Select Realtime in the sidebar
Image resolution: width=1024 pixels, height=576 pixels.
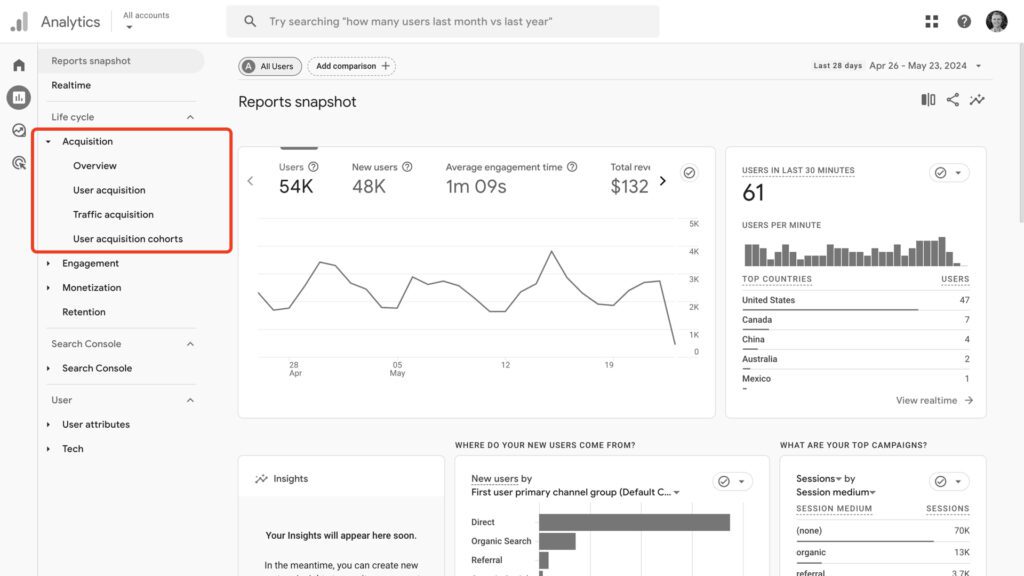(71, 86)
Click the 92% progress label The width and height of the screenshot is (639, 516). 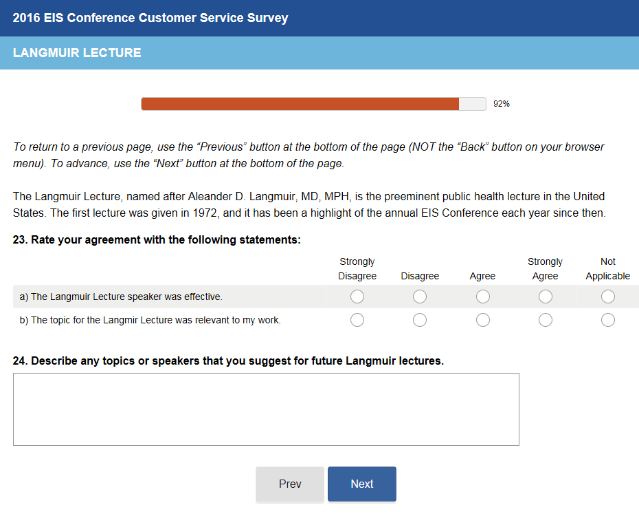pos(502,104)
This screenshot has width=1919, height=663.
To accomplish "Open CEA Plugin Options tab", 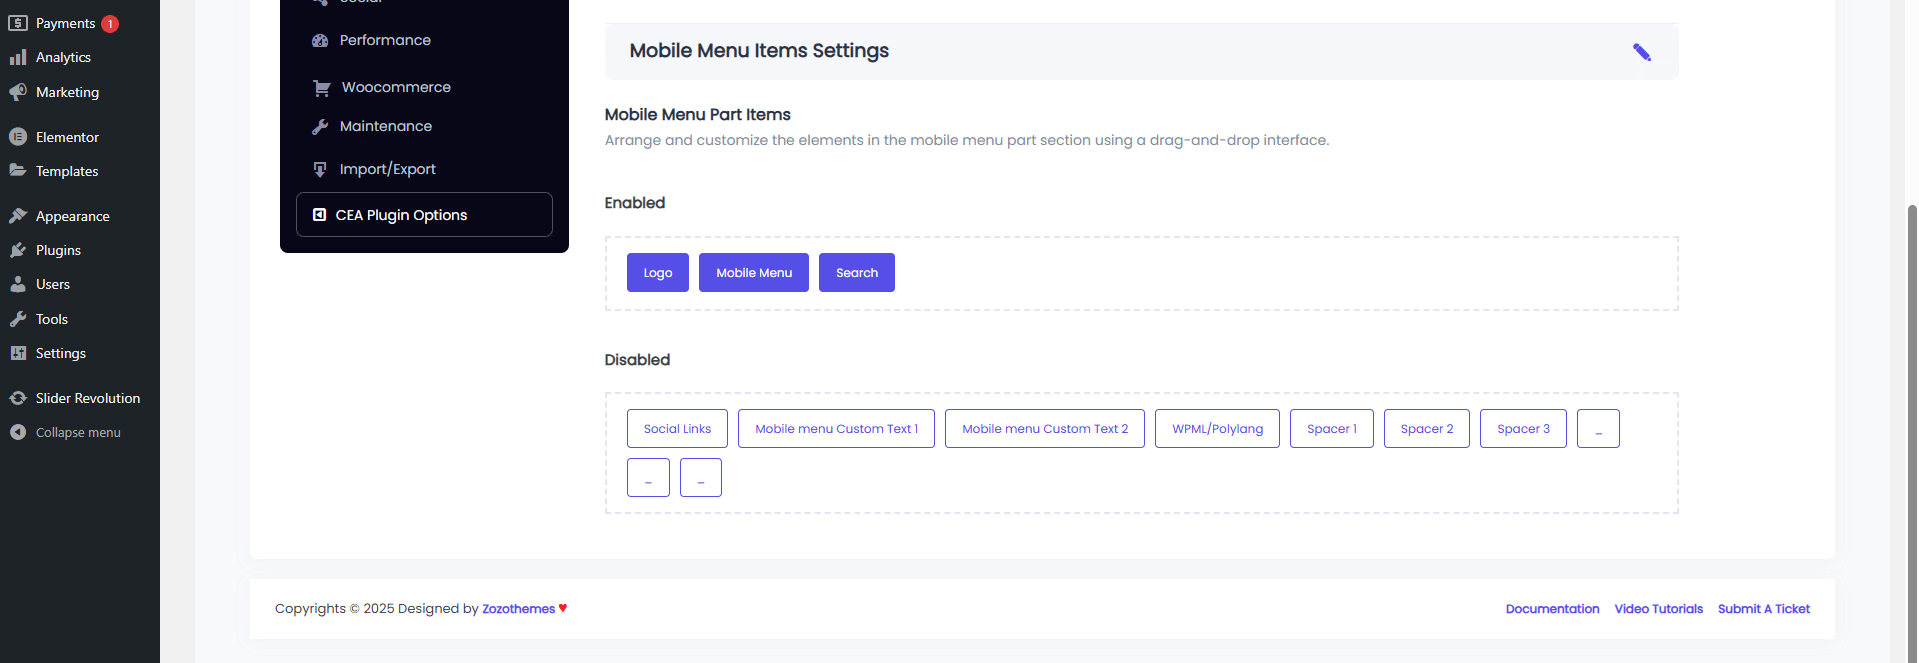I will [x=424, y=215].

* * *

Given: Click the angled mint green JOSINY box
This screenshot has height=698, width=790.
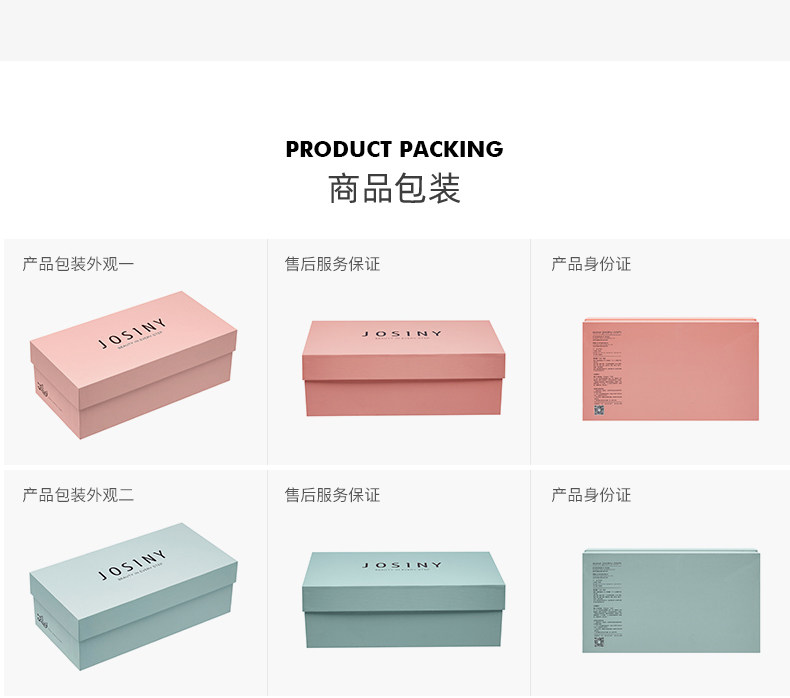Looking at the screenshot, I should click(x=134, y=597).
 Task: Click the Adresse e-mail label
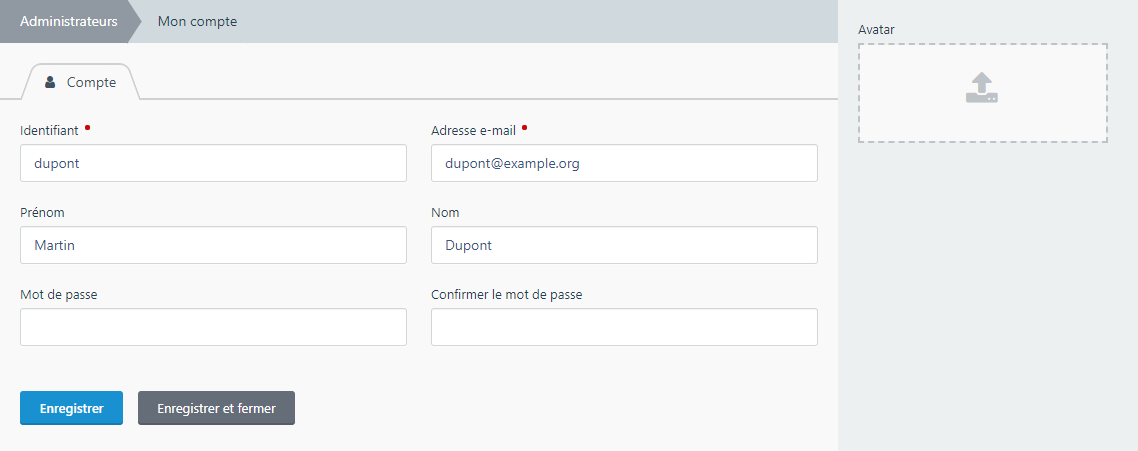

- **Aim of the task**: Only one part of the listing is wanted: the lines from the one containing "Given: Click the angled mint green JOSINY box" through the one containing "Task: Click the Adresse e-mail label", both included. Please transcribe it exactly, leaving out the pictures.

- **Result of this exercise**:
Given: Click the angled mint green JOSINY box
This screenshot has height=698, width=790.
Looking at the screenshot, I should click(x=134, y=597).
 Task: Click the Adresse e-mail label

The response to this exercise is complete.